● Short exercise:
Reproduce the rows below with "thumbnail" swapped for "preview image" and everything else left unchanged. Omit the pictures.
┄┄┄┄┄┄┄┄┄┄
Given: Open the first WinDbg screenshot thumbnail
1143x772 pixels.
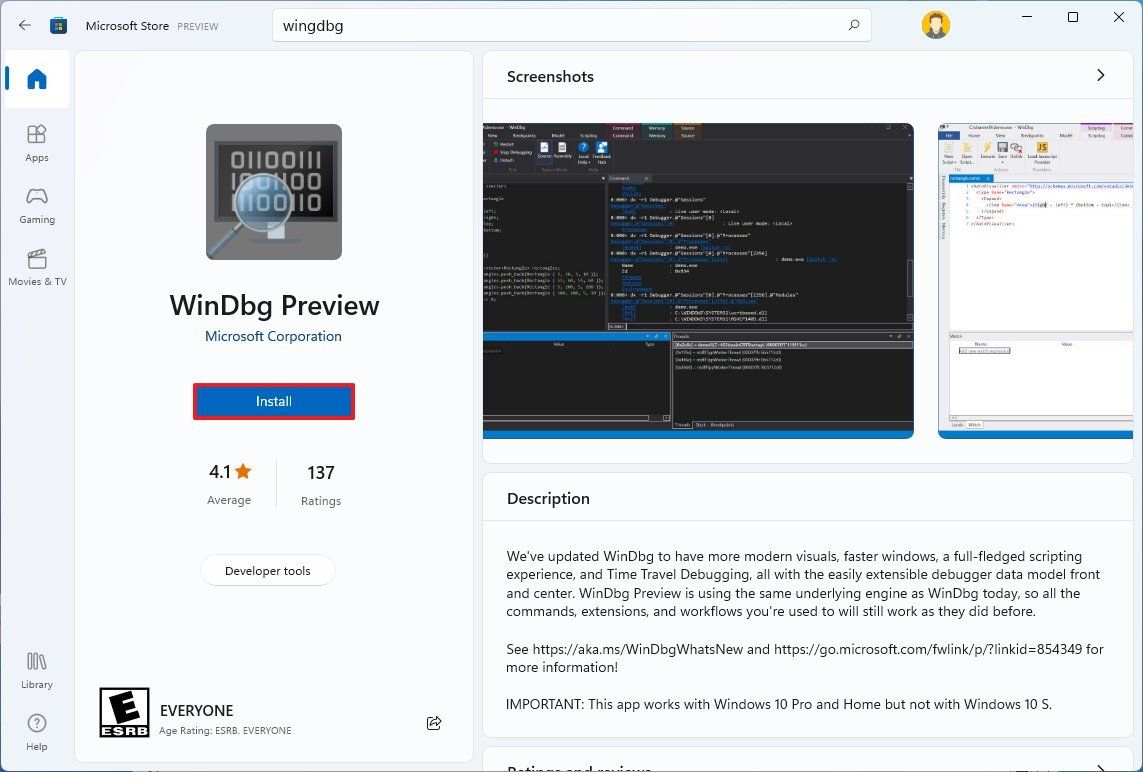Looking at the screenshot, I should (x=698, y=280).
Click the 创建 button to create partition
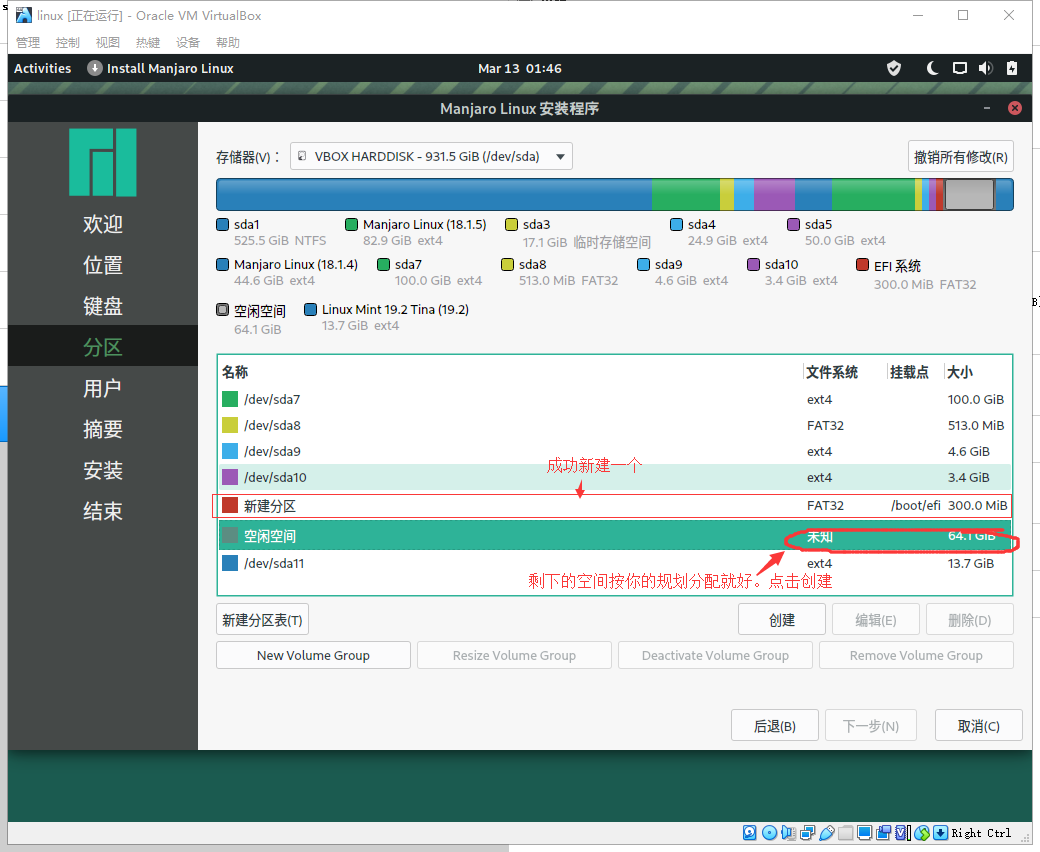1040x852 pixels. [782, 620]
┄┄┄┄┄┄┄┄┄┄
● Task result:
Given: Open the first WinDbg screenshot preview image
1143x772 pixels.
Looking at the screenshot, I should (x=698, y=280).
Click the 创建 button to create partition
1040x852 pixels. [782, 620]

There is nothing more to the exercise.